**YOUR TASK:**
Render the records below as a Markdown table with the columns Row and Line. Give each non-blank line its own numbered row, and leave out blank lines.
════════════════
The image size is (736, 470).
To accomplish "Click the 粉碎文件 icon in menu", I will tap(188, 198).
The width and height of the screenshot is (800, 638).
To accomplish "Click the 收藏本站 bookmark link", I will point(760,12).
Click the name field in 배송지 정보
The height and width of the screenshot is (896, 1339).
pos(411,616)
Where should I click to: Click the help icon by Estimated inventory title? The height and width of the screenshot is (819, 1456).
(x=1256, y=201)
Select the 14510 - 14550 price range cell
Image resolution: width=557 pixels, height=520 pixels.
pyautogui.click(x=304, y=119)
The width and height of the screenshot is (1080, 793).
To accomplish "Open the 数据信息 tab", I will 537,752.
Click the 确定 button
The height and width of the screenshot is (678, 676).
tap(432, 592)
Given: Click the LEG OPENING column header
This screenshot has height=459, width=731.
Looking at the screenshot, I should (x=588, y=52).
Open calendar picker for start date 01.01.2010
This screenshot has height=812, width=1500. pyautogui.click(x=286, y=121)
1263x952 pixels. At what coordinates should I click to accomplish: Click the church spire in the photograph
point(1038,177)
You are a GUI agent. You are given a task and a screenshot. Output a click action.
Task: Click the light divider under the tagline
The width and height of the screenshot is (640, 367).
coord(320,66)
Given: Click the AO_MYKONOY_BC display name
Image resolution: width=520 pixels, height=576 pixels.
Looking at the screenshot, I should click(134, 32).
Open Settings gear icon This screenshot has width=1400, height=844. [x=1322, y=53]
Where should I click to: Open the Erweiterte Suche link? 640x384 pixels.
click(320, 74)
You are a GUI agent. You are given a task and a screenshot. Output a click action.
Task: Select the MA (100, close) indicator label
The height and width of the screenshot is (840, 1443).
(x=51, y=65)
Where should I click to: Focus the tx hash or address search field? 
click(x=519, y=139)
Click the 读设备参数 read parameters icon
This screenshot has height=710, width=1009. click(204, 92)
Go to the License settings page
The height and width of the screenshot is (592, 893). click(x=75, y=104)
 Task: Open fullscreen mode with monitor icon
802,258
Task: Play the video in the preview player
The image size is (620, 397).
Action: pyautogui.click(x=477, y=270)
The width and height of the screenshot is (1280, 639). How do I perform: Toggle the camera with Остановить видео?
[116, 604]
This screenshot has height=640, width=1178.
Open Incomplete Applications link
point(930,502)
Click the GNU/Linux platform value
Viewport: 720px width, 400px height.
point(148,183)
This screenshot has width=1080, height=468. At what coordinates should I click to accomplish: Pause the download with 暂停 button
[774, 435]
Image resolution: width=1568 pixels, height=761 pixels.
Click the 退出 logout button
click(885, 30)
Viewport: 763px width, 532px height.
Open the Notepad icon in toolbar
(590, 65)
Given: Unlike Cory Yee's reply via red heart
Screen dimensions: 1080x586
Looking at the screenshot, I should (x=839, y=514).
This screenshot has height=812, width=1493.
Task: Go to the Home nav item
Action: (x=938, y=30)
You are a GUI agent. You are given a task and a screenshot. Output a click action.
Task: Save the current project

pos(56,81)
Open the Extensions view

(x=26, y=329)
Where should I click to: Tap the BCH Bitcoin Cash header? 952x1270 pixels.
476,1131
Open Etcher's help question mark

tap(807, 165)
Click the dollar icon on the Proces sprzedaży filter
════════════════
**THE OUTPUT:**
| Row | Line |
|---|---|
| 1 | The image size is (736, 470). |
| 2 | To accomplish "Click the 粉碎文件 icon in menu", I will tap(188, 198). |
| 3 | The width and height of the screenshot is (800, 638). |
| 4 | To accomplish "Click the 收藏本站 bookmark link", I will point(760,12). |
| 5 | Click the name field in 배송지 정보 |
| 6 | The height and width of the screenshot is (896, 1339). |
| 7 | pos(411,616) |
| 8 | Where should I click to: Click the help icon by Estimated inventory title? The height and width of the screenshot is (819, 1456). |
| 9 | (x=1256, y=201) |
| 10 | Select the 14510 - 14550 price range cell |
| 11 | Image resolution: width=557 pixels, height=520 pixels. |
| 12 | pyautogui.click(x=304, y=119) |
| 13 | The width and height of the screenshot is (1080, 793). |
| 14 | To accomplish "Open the 数据信息 tab", I will 537,752. |
| 15 | Click the 确定 button |
| 16 | The height and width of the screenshot is (678, 676). |
| 17 | tap(432, 592) |
| 18 | Given: Click the LEG OPENING column header |
| 19 | This screenshot has height=459, width=731. |
| 20 | Looking at the screenshot, I should (x=588, y=52). |
| 21 | Open calendar picker for start date 01.01.2010 |
| 22 | This screenshot has height=812, width=1500. pyautogui.click(x=286, y=121) |
| 23 | 1263x952 pixels. At what coordinates should I click to accomplish: Click the church spire in the photograph |
| 24 | point(1038,177) |
| 25 | You are a GUI agent. You are given a task and a screenshot. Output a click action. |
| 26 | Task: Click the light divider under the tagline |
| 27 | The width and height of the screenshot is (640, 367). |
| 28 | coord(320,66) |
| 29 | Given: Click the AO_MYKONOY_BC display name |
| 30 | Image resolution: width=520 pixels, height=576 pixels. |
| 31 | Looking at the screenshot, I should click(134, 32). |
| 32 | Open Settings gear icon This screenshot has width=1400, height=844. [x=1322, y=53] |
| 33 | Where should I click to: Open the Erweiterte Suche link? 640x384 pixels. |
| 34 | click(320, 74) |
| 35 | You are a GUI agent. You are given a task and a screenshot. Output a click action. |
| 36 | Task: Select the MA (100, close) indicator label |
| 37 | The height and width of the screenshot is (840, 1443). |
| 38 | (x=51, y=65) |
| 39 | Where should I click to: Focus the tx hash or address search field?  |
| 40 | click(x=519, y=139) |
| 41 | Click the 读设备参数 read parameters icon |
| 42 | This screenshot has height=710, width=1009. click(204, 92) |
| 43 | Go to the License settings page |
| 44 | The height and width of the screenshot is (592, 893). click(x=75, y=104) |
| 45 |  Task: Open fullscreen mode with monitor icon |
| 46 | 802,258 |
| 47 | Task: Play the video in the preview player |
| 48 | The image size is (620, 397). |
| 49 | Action: pyautogui.click(x=477, y=270) |
| 50 | The width and height of the screenshot is (1280, 639). How do I perform: Toggle the camera with Остановить видео? |
| 51 | [116, 604] |
| 52 | This screenshot has height=640, width=1178. |
| 53 | Open Incomplete Applications link |
| 54 | point(930,502) |
| 55 | Click the GNU/Linux platform value |
| 56 | Viewport: 720px width, 400px height. |
| 57 | point(148,183) |
| 58 | This screenshot has width=1080, height=468. At what coordinates should I click to accomplish: Pause the download with 暂停 button |
| 59 | [774, 435] |
| 60 | Image resolution: width=1568 pixels, height=761 pixels. |
| 61 | Click the 退出 logout button |
| 62 | click(885, 30) |
| 63 | Viewport: 763px width, 532px height. |
| 64 | Open the Notepad icon in toolbar |
| 65 | (590, 65) |
| 66 | Given: Unlike Cory Yee's reply via red heart |
| 67 | Screen dimensions: 1080x586 |
| 68 | Looking at the screenshot, I should (x=839, y=514). |
| 69 | This screenshot has height=812, width=1493. |
| 70 | Task: Go to the Home nav item |
| 71 | Action: (x=938, y=30) |
| 72 | You are a GUI agent. You are given a task and a screenshot. Output a click action. |
| 73 | Task: Save the current project |
| 74 | pos(56,81) |
| 75 | Open the Extensions view |
| 76 | (x=26, y=329) |
| 77 | Where should I click to: Tap the BCH Bitcoin Cash header? 952x1270 pixels. |
| 78 | 476,1131 |
| 79 | Open Etcher's help question mark |
| 80 | tap(807, 165) |
| 81 | Click the dollar icon on the Proces sprzedaży filter |